9.5.09

Emotionless!

From few days I am realizing as if I am emotionless rolleyes. I never felt emotional for any damn emotional things. It can be better said as if I am feeling-less. I didn't felt anything while going away alone from my home for few days or on the first day of a new college/class or the last day of college or at the time of the exams or at the time of the results or the day when I was having my birthday etc.

I am not talking anything about the expressions or the intense feeling. It is just a small feeling or we can call it as 'butterflies in the stomach'. I use to have some feeling earlier like every one had, but now-a-days I am feeling nothing about anything, no butterflies in my stomach neutral.

It's not even like the thing that I don't want to show it only because I want to show myself strong, confident and all that. Why will I hide my feeling? I would definitely show it, express it if I had it.

It is as if I am becoming harsh these days cry . No emotions, no feelings. I know it's not a good indication of normal human being, but its okay with me. I am happy with it (even the feeling of happiness was not original, I convinced myself in being happy with it eek)
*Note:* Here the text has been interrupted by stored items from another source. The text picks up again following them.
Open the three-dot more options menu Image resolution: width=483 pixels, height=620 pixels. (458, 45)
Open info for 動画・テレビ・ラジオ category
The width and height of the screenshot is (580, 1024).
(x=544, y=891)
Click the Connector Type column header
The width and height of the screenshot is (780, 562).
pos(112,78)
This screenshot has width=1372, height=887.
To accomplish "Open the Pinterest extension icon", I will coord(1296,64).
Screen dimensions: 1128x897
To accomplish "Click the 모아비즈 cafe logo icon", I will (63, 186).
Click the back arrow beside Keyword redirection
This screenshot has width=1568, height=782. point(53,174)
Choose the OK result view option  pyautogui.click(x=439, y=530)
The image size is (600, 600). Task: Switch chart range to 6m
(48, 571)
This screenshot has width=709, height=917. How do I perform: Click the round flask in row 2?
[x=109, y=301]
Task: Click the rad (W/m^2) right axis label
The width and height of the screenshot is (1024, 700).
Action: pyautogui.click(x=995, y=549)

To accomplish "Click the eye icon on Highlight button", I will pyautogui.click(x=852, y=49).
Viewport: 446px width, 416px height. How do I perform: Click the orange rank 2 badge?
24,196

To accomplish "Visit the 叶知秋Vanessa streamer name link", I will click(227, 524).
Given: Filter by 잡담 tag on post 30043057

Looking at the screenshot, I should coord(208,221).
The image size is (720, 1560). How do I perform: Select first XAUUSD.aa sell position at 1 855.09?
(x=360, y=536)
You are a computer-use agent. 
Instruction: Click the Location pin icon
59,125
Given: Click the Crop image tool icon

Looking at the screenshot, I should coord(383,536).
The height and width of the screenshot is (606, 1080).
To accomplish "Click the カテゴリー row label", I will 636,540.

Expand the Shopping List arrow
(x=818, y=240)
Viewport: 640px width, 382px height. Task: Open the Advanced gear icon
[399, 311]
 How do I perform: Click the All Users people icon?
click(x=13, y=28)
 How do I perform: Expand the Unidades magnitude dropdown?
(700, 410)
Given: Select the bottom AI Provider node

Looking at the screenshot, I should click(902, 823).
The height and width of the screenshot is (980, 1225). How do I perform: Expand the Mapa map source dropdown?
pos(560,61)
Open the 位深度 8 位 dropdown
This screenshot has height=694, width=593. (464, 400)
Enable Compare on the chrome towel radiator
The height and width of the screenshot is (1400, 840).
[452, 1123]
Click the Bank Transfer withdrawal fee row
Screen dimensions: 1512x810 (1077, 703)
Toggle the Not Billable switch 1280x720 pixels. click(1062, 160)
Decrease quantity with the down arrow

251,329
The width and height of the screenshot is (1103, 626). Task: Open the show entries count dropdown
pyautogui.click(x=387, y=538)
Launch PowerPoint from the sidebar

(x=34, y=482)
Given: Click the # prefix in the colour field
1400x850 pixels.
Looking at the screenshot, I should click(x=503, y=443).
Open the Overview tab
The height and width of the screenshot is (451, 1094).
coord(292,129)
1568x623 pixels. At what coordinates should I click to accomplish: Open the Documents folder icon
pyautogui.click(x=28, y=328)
But what is the point in crying when you get emotional or enjoying or laughing when you are happy.

"Cry when you felt like crying and laugh when you felt like laughing"

Why to wait for anything to happen which will make you happy or emotional.

So, BE HAPPY AND ENJOY LIFE razz.

biggrin biggrin biggrin

1 comments:

Dhamma said...

Dnt watch horror movies.. Watch all those daily soaps of Star Plus.. At least one emotion u'll recover, dat is Anger (Like throwing the TV out)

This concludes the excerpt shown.